WHAT THIS TASK INVOLVES: Every entry below is to be copied exactly, with nothing left out.

[Stored data entries]
########

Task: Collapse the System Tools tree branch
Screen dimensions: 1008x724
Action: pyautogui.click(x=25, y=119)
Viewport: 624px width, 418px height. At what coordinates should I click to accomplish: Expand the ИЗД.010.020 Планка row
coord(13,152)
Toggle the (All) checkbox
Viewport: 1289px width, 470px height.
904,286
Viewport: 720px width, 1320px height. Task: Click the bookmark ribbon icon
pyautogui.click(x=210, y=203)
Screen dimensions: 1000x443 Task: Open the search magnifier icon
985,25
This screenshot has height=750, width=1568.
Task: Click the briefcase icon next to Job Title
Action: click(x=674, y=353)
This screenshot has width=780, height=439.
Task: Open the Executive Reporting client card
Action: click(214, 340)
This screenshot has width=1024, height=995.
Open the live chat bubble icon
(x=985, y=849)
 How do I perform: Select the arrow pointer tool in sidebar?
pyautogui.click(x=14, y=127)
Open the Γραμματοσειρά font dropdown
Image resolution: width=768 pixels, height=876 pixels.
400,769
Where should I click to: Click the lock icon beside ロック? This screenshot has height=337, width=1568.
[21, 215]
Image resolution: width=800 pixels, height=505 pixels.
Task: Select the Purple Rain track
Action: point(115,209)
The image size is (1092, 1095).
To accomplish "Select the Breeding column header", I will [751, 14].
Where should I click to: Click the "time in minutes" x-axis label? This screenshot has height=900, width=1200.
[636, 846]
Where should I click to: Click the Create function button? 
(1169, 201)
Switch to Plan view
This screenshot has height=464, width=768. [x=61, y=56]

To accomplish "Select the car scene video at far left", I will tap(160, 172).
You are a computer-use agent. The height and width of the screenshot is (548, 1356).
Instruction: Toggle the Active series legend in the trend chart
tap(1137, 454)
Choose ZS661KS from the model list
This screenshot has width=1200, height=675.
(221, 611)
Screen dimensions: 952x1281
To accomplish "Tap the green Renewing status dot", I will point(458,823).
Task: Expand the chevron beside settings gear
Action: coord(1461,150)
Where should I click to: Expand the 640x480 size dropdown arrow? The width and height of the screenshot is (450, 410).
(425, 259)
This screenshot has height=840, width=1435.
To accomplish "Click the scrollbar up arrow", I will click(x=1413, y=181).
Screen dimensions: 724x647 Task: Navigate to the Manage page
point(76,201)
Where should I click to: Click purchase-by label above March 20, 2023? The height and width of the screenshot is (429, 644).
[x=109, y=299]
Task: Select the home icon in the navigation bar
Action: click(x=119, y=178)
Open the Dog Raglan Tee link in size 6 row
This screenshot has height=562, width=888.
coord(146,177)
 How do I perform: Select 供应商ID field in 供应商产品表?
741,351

########

RESULT OF THIS EXERCISE:
Task: Collapse the System Tools tree branch
Screen dimensions: 1008x724
Action: pyautogui.click(x=25, y=119)
Viewport: 624px width, 418px height. At what coordinates should I click to accomplish: Expand the ИЗД.010.020 Планка row
coord(13,152)
Toggle the (All) checkbox
Viewport: 1289px width, 470px height.
904,286
Viewport: 720px width, 1320px height. Task: Click the bookmark ribbon icon
pyautogui.click(x=210, y=203)
Screen dimensions: 1000x443 Task: Open the search magnifier icon
985,25
This screenshot has height=750, width=1568.
Task: Click the briefcase icon next to Job Title
Action: click(x=674, y=353)
This screenshot has width=780, height=439.
Task: Open the Executive Reporting client card
Action: click(214, 340)
This screenshot has width=1024, height=995.
Open the live chat bubble icon
(x=985, y=849)
 How do I perform: Select the arrow pointer tool in sidebar?
pyautogui.click(x=14, y=127)
Open the Γραμματοσειρά font dropdown
Image resolution: width=768 pixels, height=876 pixels.
400,769
Where should I click to: Click the lock icon beside ロック? This screenshot has height=337, width=1568.
[21, 215]
Image resolution: width=800 pixels, height=505 pixels.
Task: Select the Purple Rain track
Action: point(115,209)
The image size is (1092, 1095).
To accomplish "Select the Breeding column header", I will [751, 14].
Where should I click to: Click the "time in minutes" x-axis label? This screenshot has height=900, width=1200.
[636, 846]
Where should I click to: Click the Create function button? 
(1169, 201)
Switch to Plan view
This screenshot has height=464, width=768. [x=61, y=56]

To accomplish "Select the car scene video at far left", I will tap(160, 172).
You are a computer-use agent. The height and width of the screenshot is (548, 1356).
Instruction: Toggle the Active series legend in the trend chart
tap(1137, 454)
Choose ZS661KS from the model list
This screenshot has width=1200, height=675.
(221, 611)
Screen dimensions: 952x1281
To accomplish "Tap the green Renewing status dot", I will point(458,823).
Task: Expand the chevron beside settings gear
Action: coord(1461,150)
Where should I click to: Expand the 640x480 size dropdown arrow? The width and height of the screenshot is (450, 410).
(425, 259)
This screenshot has height=840, width=1435.
To accomplish "Click the scrollbar up arrow", I will click(x=1413, y=181).
Screen dimensions: 724x647 Task: Navigate to the Manage page
point(76,201)
Where should I click to: Click purchase-by label above March 20, 2023? The height and width of the screenshot is (429, 644).
[x=109, y=299]
Task: Select the home icon in the navigation bar
Action: click(x=119, y=178)
Open the Dog Raglan Tee link in size 6 row
This screenshot has height=562, width=888.
coord(146,177)
 How do I perform: Select 供应商ID field in 供应商产品表?
741,351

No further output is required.